Adventures in Aggregate Awareness (and Level-Specific Measures) with Looker

    Mark Rittman
    Aug 25, 2025
    Looker
    Data Engineering
    Analytics Engineering
    Dashboards
    Modern Data Stack

    Looker aggregate awareness is a performance optimisation feature that automatically directs users’ queries to use pre-aggregated summary tables instead of detail-level transaction tables, significantly improving the performance of reports and dashboards that return aggregated data.

    Once you have enabled aggregate awareness in your LookML model, Looker intelligently works-out when a query can be satisfied by a smaller, pre-computed aggregate table that contains the necessary dimensions and measures at the appropriate granularity, and then automatically rewrites the SQL so that it queries the summary table instead of the larger detail-level table.

    This happens transparently to end users who continue to explore data normally while benefiting from faster query times, and the semantic layer you set-up tells Looker that daily roll-up can serve weekly/monthly/yearly queries, monthly can serve quarterly/yearly and so on.

    Enabling Aggregate Awareness in Looker

    Enabling this feature within your LookML model starts with defining aggregate tables within an explore using the aggregate_table parameter.

    Each aggregate table specification includes a query definition with dimensions and measures, together with a materialization configuration that controls how the aggregate table is persisted.

    In the LookML example below, this explore defines two aggregate tables on top of the orders explore to improve query performance:

    • one rolls up sales at the daily store–category level with measures like revenue, order count, and average order value,
    • while the other summarizes sales at the monthly category–customer segment level (restricted to completed orders) with measures including unique customers.
    • Each aggregate table has its own refresh logic (datagroup_trigger for the daily table, sql_trigger_value with partitioning for the monthly table), and Looker will automatically use them when a query’s selected fields and filters match their definitions, falling back to the base orders table and its joins to products and stores when needed.
      explore: orders {

    aggregate_table: daily_store_sales {
    materialization: { datagroup_trigger: daily_etl_datagroup }
    query: {
    dimensions: [orders.order_date, stores.store_id, products.category]
    measures: [orders.total_revenue, orders.order_count, orders.average_order_value]
    timezone: America/Los_Angeles
    }
    }

    aggregate_table: monthly_category_sales {
    materialization: {
    sql_trigger_value: SELECT MAX(updated_at) FROM orders ;;
    partition_keys: ["order_month"] # ensure this matches the aggregate column name
    }
    query: {
    dimensions: [orders.order_month, products.category, customers.customer_segment]
    measures: [orders.total_revenue, orders.order_count, orders.unique_customers]
    filters: [orders.status: "completed"]
    }
    }

    join: products { sql_on: ${orders.product_id} = ${products.id} ;; }
    join: stores { sql_on: ${orders.store_id} = ${stores.id} ;; }
    }

    So how does Looker’s aggregate awareness feature work?

    Aggregate Navigation Powered by Looker’s Semantic Model

    Conceptually, Looker’s aggregate awareness works by maintaining a mapping between detailed base explores and their pre-aggregated counterparts through aggregate table definitions in your LookML model.

    When a user runs a query, Looker’s query engine examines the requested dimensions and measures, then checks if there’s a matching aggregate table that contains all the required fields at an appropriate granularity.
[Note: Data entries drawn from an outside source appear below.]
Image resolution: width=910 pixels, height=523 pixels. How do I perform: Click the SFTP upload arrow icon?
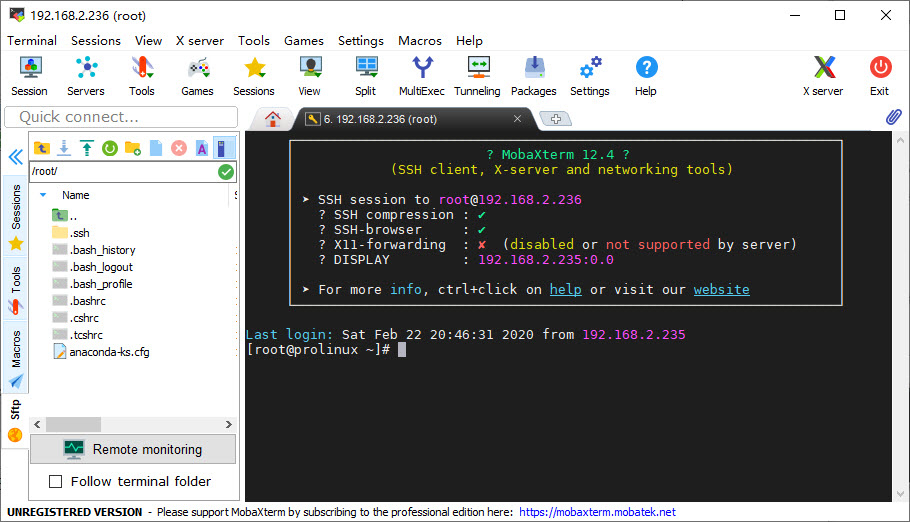tap(86, 148)
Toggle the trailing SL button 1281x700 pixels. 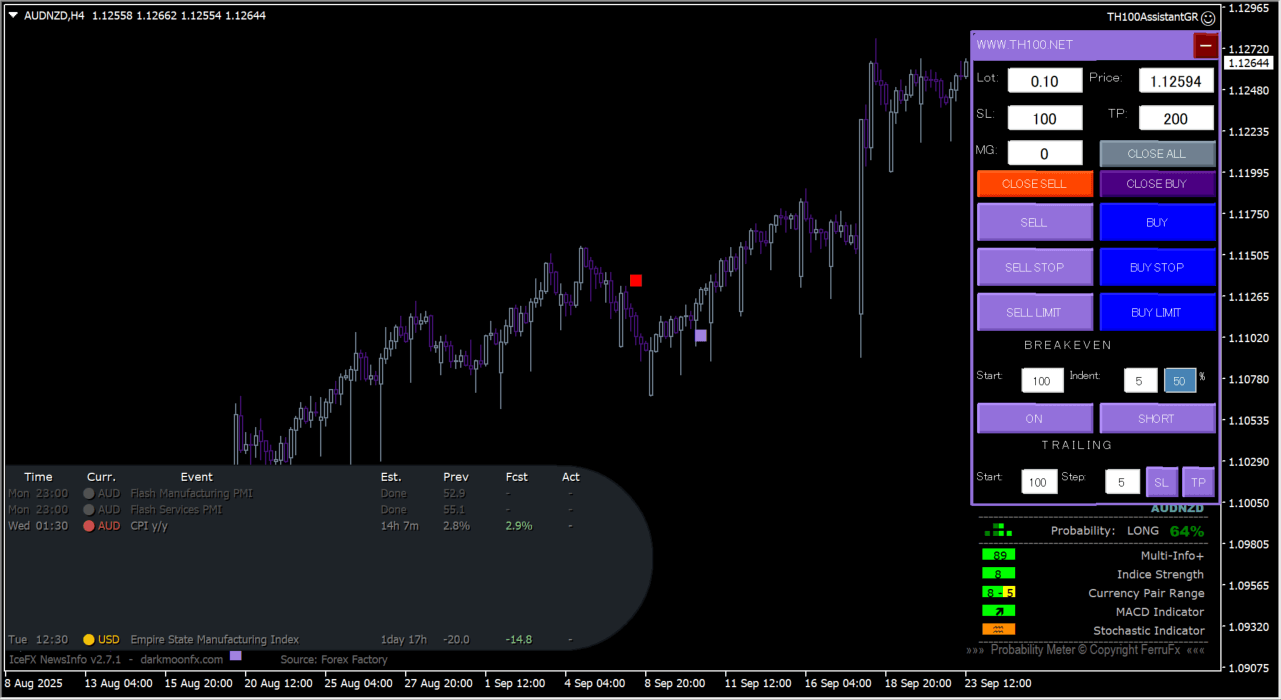tap(1161, 482)
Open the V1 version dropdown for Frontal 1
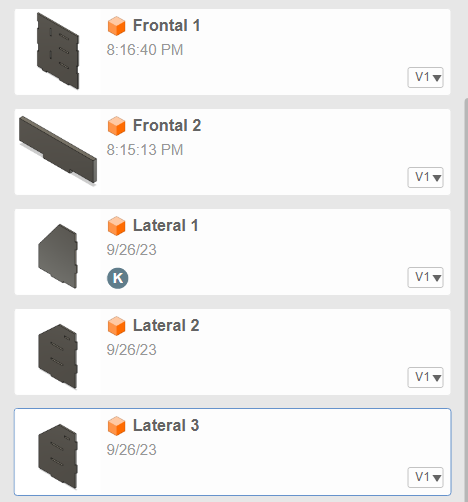Image resolution: width=468 pixels, height=502 pixels. (425, 77)

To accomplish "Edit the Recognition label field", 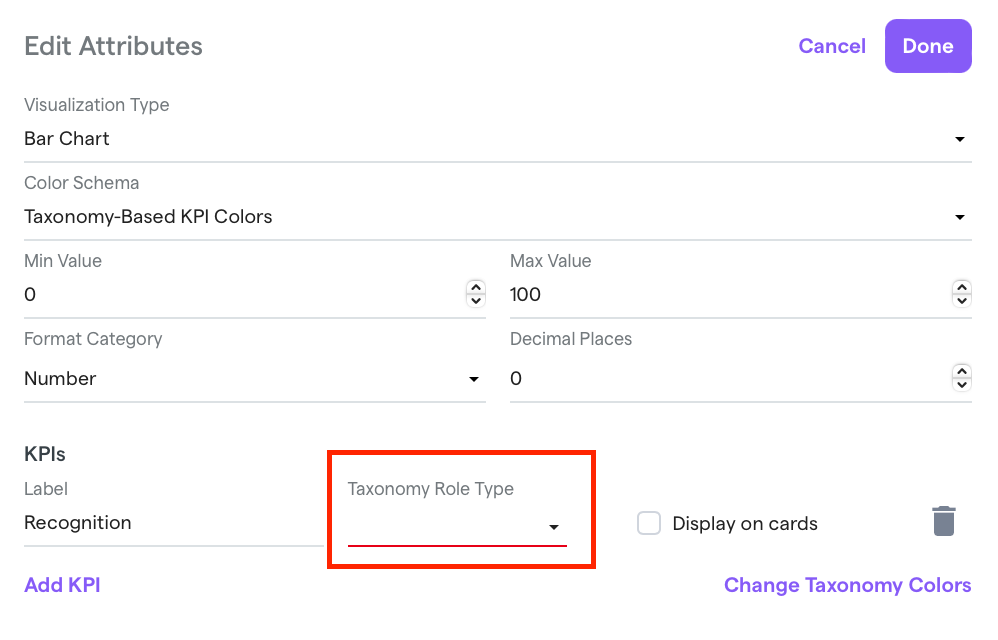I will click(x=174, y=523).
If found, it automatically rewrites the generated SQL to query the smaller aggregate table instead of the base table.

    The system tracks which dimensions can be “rolled up” (like date to month, or product to category) and which measures are additive, allowing it to determine when an aggregate table is a valid substitute for querying the base-level table.

    Behind the scenes, Looker maintains aggregate tables as persistent derived tables (PDTs) for which it takes responsibility for refreshing as specified by their materialisation settings. It then acts as an “intelligent router” that transparently redirects queries to the optimal table based on the query pattern, without the end user needing to know multiple aggregations of the base-level table exist or manually choose between detailed and summary versions.

    Incrementally-Refreshing your Aggregates

    As is the case with PDTs, you should generally try to refresh your aggregate awareness tables incrementally (rather than as full rebuilds) to incorporate new and changed data as it arrives in the base-level transaction table.

    Incremental refresh for aggregate tables in Looker works by rebuilding only recent time periods of an aggregate table rather than recreating the entire table from scratch. When you define an increment_key (a date/time dimension) and an increment_offset (number of periods to rebuild), Looker automatically deletes data for those recent periods from the existing aggregate table and rebuilds just those periods from the source data during each refresh, such as in the LookML example below.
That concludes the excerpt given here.